--- Data for review Enclosed Below ---

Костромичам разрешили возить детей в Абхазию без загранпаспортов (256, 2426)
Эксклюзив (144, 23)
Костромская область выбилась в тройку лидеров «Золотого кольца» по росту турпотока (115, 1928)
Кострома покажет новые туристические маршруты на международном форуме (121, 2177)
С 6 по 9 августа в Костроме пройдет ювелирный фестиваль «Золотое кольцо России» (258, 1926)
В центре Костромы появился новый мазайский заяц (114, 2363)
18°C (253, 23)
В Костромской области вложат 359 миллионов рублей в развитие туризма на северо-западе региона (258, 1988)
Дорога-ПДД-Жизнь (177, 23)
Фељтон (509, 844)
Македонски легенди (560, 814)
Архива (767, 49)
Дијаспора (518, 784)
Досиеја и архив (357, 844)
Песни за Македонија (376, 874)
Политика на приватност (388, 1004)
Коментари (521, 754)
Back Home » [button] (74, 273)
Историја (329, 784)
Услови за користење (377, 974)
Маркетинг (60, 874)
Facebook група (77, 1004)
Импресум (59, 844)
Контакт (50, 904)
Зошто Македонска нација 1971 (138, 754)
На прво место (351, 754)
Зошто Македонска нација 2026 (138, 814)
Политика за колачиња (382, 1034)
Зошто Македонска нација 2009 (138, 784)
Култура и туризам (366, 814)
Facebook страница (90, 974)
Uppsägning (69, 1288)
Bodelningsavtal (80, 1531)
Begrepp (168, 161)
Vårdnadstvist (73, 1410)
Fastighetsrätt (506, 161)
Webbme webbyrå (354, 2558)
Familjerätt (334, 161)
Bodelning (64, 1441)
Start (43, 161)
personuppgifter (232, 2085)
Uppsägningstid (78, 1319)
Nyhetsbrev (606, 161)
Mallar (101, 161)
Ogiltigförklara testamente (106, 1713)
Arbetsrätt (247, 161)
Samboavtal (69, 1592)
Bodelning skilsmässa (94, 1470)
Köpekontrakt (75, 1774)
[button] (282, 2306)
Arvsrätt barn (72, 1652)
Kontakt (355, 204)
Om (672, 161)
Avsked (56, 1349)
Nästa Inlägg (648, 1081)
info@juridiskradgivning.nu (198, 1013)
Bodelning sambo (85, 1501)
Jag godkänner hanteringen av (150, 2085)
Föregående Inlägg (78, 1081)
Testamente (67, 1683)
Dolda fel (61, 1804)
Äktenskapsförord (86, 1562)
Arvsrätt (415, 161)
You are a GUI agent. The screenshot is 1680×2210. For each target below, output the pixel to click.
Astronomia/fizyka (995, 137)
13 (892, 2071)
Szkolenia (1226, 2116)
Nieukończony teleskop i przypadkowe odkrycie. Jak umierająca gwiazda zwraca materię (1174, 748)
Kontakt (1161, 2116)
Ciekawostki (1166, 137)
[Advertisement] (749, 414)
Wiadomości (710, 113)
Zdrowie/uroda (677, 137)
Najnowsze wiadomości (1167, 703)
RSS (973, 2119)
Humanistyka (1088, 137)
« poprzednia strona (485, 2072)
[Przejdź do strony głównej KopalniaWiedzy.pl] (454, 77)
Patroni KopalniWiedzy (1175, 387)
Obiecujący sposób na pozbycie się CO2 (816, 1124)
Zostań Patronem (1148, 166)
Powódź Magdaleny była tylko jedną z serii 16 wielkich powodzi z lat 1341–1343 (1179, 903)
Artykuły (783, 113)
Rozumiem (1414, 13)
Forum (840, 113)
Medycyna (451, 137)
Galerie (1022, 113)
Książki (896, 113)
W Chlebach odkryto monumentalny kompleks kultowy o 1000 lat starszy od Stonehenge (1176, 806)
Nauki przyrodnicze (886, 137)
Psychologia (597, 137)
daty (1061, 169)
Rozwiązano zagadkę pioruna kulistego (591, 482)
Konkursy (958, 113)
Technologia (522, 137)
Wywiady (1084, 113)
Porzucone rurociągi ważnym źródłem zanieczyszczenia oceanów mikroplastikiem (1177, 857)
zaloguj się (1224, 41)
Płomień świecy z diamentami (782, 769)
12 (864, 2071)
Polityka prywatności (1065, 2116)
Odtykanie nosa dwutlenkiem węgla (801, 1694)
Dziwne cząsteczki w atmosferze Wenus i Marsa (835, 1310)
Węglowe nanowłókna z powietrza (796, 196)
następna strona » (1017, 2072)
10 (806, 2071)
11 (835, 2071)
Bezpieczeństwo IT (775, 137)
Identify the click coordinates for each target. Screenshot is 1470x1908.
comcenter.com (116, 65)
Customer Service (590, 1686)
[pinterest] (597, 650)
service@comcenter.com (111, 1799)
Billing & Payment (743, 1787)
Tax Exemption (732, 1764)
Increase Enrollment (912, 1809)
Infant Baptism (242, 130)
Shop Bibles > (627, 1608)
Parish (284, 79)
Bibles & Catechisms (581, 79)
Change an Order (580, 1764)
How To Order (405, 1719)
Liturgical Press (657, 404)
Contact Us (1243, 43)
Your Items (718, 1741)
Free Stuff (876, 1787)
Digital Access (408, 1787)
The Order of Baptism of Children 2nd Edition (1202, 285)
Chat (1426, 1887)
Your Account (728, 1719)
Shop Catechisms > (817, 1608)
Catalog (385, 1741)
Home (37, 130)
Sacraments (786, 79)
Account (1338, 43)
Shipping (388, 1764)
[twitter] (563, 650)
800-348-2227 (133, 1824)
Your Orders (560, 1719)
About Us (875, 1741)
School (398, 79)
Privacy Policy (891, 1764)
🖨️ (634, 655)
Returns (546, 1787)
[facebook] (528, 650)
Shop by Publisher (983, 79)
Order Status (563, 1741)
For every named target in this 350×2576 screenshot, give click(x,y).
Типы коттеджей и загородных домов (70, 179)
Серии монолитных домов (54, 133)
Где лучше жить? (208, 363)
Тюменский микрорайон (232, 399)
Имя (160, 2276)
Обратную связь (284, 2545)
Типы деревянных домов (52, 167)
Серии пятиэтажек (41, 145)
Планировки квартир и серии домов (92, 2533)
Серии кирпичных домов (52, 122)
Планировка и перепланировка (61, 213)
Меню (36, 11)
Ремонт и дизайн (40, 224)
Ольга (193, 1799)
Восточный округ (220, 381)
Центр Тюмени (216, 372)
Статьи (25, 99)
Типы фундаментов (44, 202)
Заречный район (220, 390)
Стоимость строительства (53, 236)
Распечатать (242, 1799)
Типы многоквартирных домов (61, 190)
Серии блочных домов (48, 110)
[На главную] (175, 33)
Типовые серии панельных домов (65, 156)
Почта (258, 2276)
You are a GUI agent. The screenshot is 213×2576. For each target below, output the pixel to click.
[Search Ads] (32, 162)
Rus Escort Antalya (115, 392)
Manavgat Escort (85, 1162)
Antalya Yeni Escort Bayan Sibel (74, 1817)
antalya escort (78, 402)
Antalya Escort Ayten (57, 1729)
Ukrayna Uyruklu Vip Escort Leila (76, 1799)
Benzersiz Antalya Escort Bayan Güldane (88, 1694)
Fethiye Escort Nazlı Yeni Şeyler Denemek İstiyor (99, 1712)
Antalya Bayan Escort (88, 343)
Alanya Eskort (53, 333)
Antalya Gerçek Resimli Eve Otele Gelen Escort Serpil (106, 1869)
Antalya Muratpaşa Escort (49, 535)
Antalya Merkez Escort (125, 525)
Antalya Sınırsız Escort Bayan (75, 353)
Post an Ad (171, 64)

--- End of Enclosed Data for review ---

> [Exercise description]: With nothing left out, transcribe the records above exactly.

> [Response below]:
Костромичам разрешили возить детей в Абхазию без загранпаспортов (256, 2426)
Эксклюзив (144, 23)
Костромская область выбилась в тройку лидеров «Золотого кольца» по росту турпотока (115, 1928)
Кострома покажет новые туристические маршруты на международном форуме (121, 2177)
С 6 по 9 августа в Костроме пройдет ювелирный фестиваль «Золотое кольцо России» (258, 1926)
В центре Костромы появился новый мазайский заяц (114, 2363)
18°C (253, 23)
В Костромской области вложат 359 миллионов рублей в развитие туризма на северо-западе региона (258, 1988)
Дорога-ПДД-Жизнь (177, 23)
Фељтон (509, 844)
Македонски легенди (560, 814)
Архива (767, 49)
Дијаспора (518, 784)
Досиеја и архив (357, 844)
Песни за Македонија (376, 874)
Политика на приватност (388, 1004)
Коментари (521, 754)
Back Home » [button] (74, 273)
Историја (329, 784)
Услови за користење (377, 974)
Маркетинг (60, 874)
Facebook група (77, 1004)
Импресум (59, 844)
Контакт (50, 904)
Зошто Македонска нација 1971 (138, 754)
На прво место (351, 754)
Зошто Македонска нација 2026 (138, 814)
Политика за колачиња (382, 1034)
Зошто Македонска нација 2009 (138, 784)
Култура и туризам (366, 814)
Facebook страница (90, 974)
Uppsägning (69, 1288)
Bodelningsavtal (80, 1531)
Begrepp (168, 161)
Vårdnadstvist (73, 1410)
Fastighetsrätt (506, 161)
Webbme webbyrå (354, 2558)
Familjerätt (334, 161)
Bodelning (64, 1441)
Start (43, 161)
personuppgifter (232, 2085)
Uppsägningstid (78, 1319)
Nyhetsbrev (606, 161)
Mallar (101, 161)
Ogiltigförklara testamente (106, 1713)
Arbetsrätt (247, 161)
Samboavtal (69, 1592)
Bodelning skilsmässa (94, 1470)
Köpekontrakt (75, 1774)
[button] (282, 2306)
Arvsrätt barn (72, 1652)
Kontakt (355, 204)
Om (672, 161)
Avsked (56, 1349)
Nästa Inlägg (648, 1081)
info@juridiskradgivning.nu (198, 1013)
Bodelning sambo (85, 1501)
Jag godkänner hanteringen av (150, 2085)
Föregående Inlägg (78, 1081)
Testamente (67, 1683)
Dolda fel (61, 1804)
Äktenskapsförord (86, 1562)
Arvsrätt (415, 161)
You are a GUI agent. The screenshot is 1680×2210. For each target below, output the pixel to click.
Astronomia/fizyka (995, 137)
13 (892, 2071)
Szkolenia (1226, 2116)
Nieukończony teleskop i przypadkowe odkrycie. Jak umierająca gwiazda zwraca materię (1174, 748)
Kontakt (1161, 2116)
Ciekawostki (1166, 137)
[Advertisement] (749, 414)
Wiadomości (710, 113)
Zdrowie/uroda (677, 137)
Najnowsze wiadomości (1167, 703)
RSS (973, 2119)
Humanistyka (1088, 137)
« poprzednia strona (485, 2072)
[Przejdź do strony głównej KopalniaWiedzy.pl] (454, 77)
Patroni KopalniWiedzy (1175, 387)
Obiecujący sposób na pozbycie się CO2 (816, 1124)
Zostań Patronem (1148, 166)
Powódź Magdaleny była tylko jedną z serii 16 wielkich powodzi z lat 1341–1343 (1179, 903)
Artykuły (783, 113)
Rozumiem (1414, 13)
Forum (840, 113)
Medycyna (451, 137)
Galerie (1022, 113)
Książki (896, 113)
W Chlebach odkryto monumentalny kompleks kultowy o 1000 lat starszy od Stonehenge (1176, 806)
Nauki przyrodnicze (886, 137)
Psychologia (597, 137)
daty (1061, 169)
Rozwiązano zagadkę pioruna kulistego (591, 482)
Konkursy (958, 113)
Technologia (522, 137)
Wywiady (1084, 113)
Porzucone rurociągi ważnym źródłem zanieczyszczenia oceanów mikroplastikiem (1177, 857)
zaloguj się (1224, 41)
Płomień świecy z diamentami (782, 769)
12 (864, 2071)
Polityka prywatności (1065, 2116)
Odtykanie nosa dwutlenkiem węgla (801, 1694)
Dziwne cząsteczki w atmosferze Wenus i Marsa (835, 1310)
Węglowe nanowłókna z powietrza (796, 196)
następna strona » (1017, 2072)
10 (806, 2071)
11 (835, 2071)
Bezpieczeństwo IT (775, 137)
Identify the click coordinates for each target. Screenshot is 1470x1908.
comcenter.com (116, 65)
Customer Service (590, 1686)
[pinterest] (597, 650)
service@comcenter.com (111, 1799)
Billing & Payment (743, 1787)
Tax Exemption (732, 1764)
Increase Enrollment (912, 1809)
Infant Baptism (242, 130)
Shop Bibles > (627, 1608)
Parish (284, 79)
Bibles & Catechisms (581, 79)
Change an Order (580, 1764)
How To Order (405, 1719)
Liturgical Press (657, 404)
Contact Us (1243, 43)
Your Items (718, 1741)
Free Stuff (876, 1787)
Digital Access (408, 1787)
The Order of Baptism of Children 2nd Edition (1202, 285)
Chat (1426, 1887)
Your Account (728, 1719)
Shop Catechisms > (817, 1608)
Catalog (385, 1741)
Home (37, 130)
Sacraments (786, 79)
Account (1338, 43)
Shipping (388, 1764)
[twitter] (563, 650)
800-348-2227 (133, 1824)
Your Orders (560, 1719)
About Us (875, 1741)
School (398, 79)
Privacy Policy (891, 1764)
🖨️ (634, 655)
Returns (546, 1787)
[facebook] (528, 650)
Shop by Publisher (983, 79)
Order Status (563, 1741)
For every named target in this 350×2576 screenshot, give click(x,y).
Типы коттеджей и загородных домов (70, 179)
Серии монолитных домов (54, 133)
Где лучше жить? (208, 363)
Тюменский микрорайон (232, 399)
Имя (160, 2276)
Обратную связь (284, 2545)
Типы деревянных домов (52, 167)
Серии пятиэтажек (41, 145)
Планировки квартир и серии домов (92, 2533)
Серии кирпичных домов (52, 122)
Планировка и перепланировка (61, 213)
Меню (36, 11)
Ремонт и дизайн (40, 224)
Ольга (193, 1799)
Восточный округ (220, 381)
Центр Тюмени (216, 372)
Статьи (25, 99)
Типы фундаментов (44, 202)
Заречный район (220, 390)
Стоимость строительства (53, 236)
Распечатать (242, 1799)
Типы многоквартирных домов (61, 190)
Серии блочных домов (48, 110)
[На главную] (175, 33)
Типовые серии панельных домов (65, 156)
Почта (258, 2276)
You are a GUI agent. The screenshot is 213×2576. For each target below, output the pixel to click.
[Search Ads] (32, 162)
Rus Escort Antalya (115, 392)
Manavgat Escort (85, 1162)
Antalya Yeni Escort Bayan Sibel (74, 1817)
antalya escort (78, 402)
Antalya Escort Ayten (57, 1729)
Ukrayna Uyruklu Vip Escort Leila (76, 1799)
Benzersiz Antalya Escort Bayan Güldane (88, 1694)
Fethiye Escort Nazlı Yeni Şeyler Denemek İstiyor (99, 1712)
Antalya Bayan Escort (88, 343)
Alanya Eskort (53, 333)
Antalya Gerçek Resimli Eve Otele Gelen Escort Serpil (106, 1869)
Antalya Muratpaşa Escort (49, 535)
Antalya Merkez Escort (125, 525)
Antalya Sınırsız Escort Bayan (75, 353)
Post an Ad (171, 64)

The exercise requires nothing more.